* _TRY IT_
Count how many lines hold "each" in the records, and respond with that number by itself.

Top of PROVIDED INFORMATION

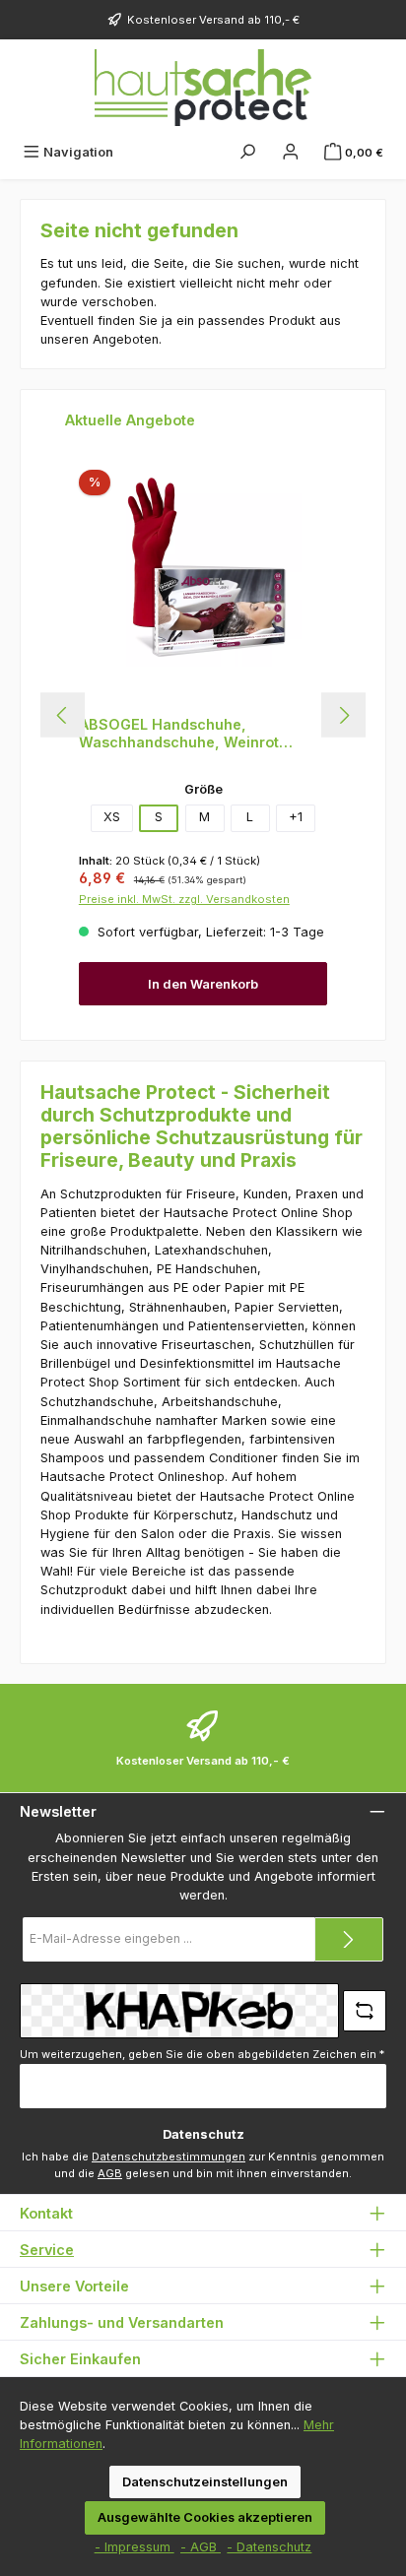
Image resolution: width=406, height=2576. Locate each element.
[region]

Bottom of PROVIDED INFORMATION
Top of PROVIDED INFORMATION

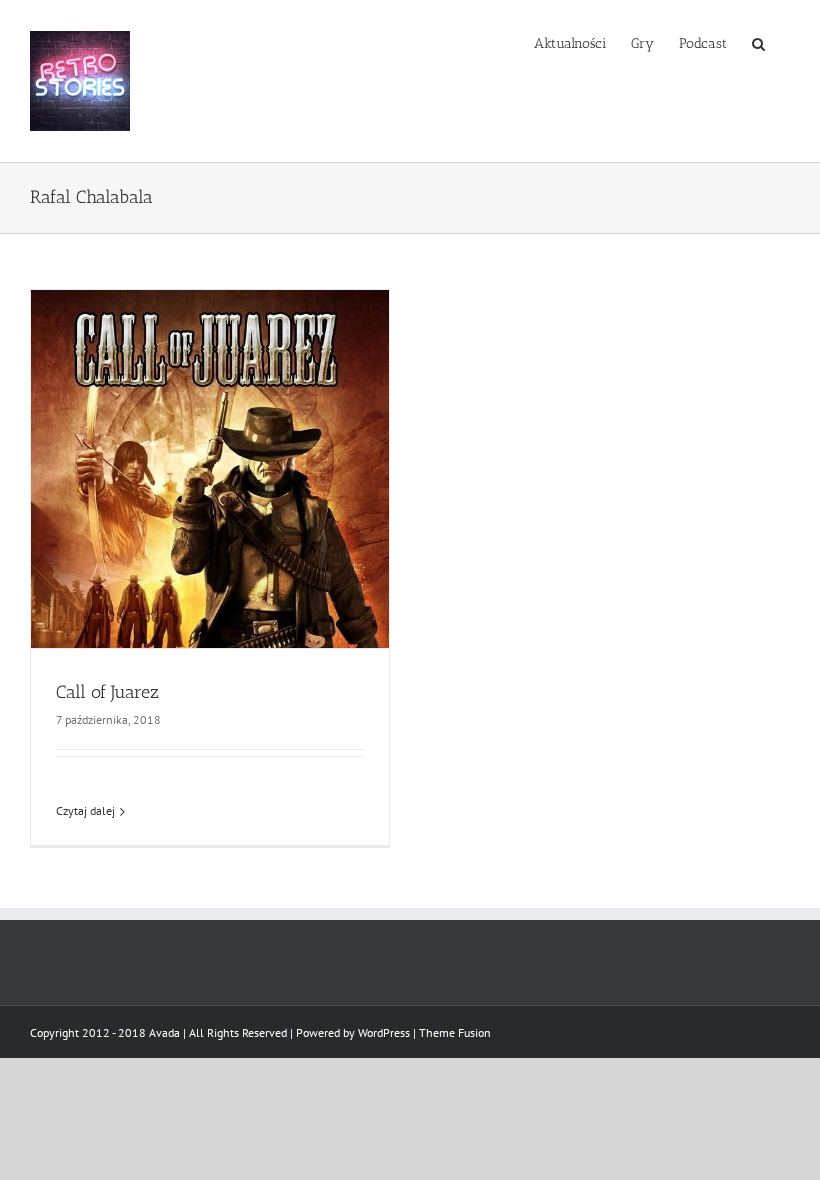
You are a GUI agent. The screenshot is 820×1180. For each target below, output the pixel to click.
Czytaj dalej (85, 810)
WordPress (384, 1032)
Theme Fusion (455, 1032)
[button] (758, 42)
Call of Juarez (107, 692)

Bottom of PROVIDED INFORMATION

* _EXERCISE RESULT_
2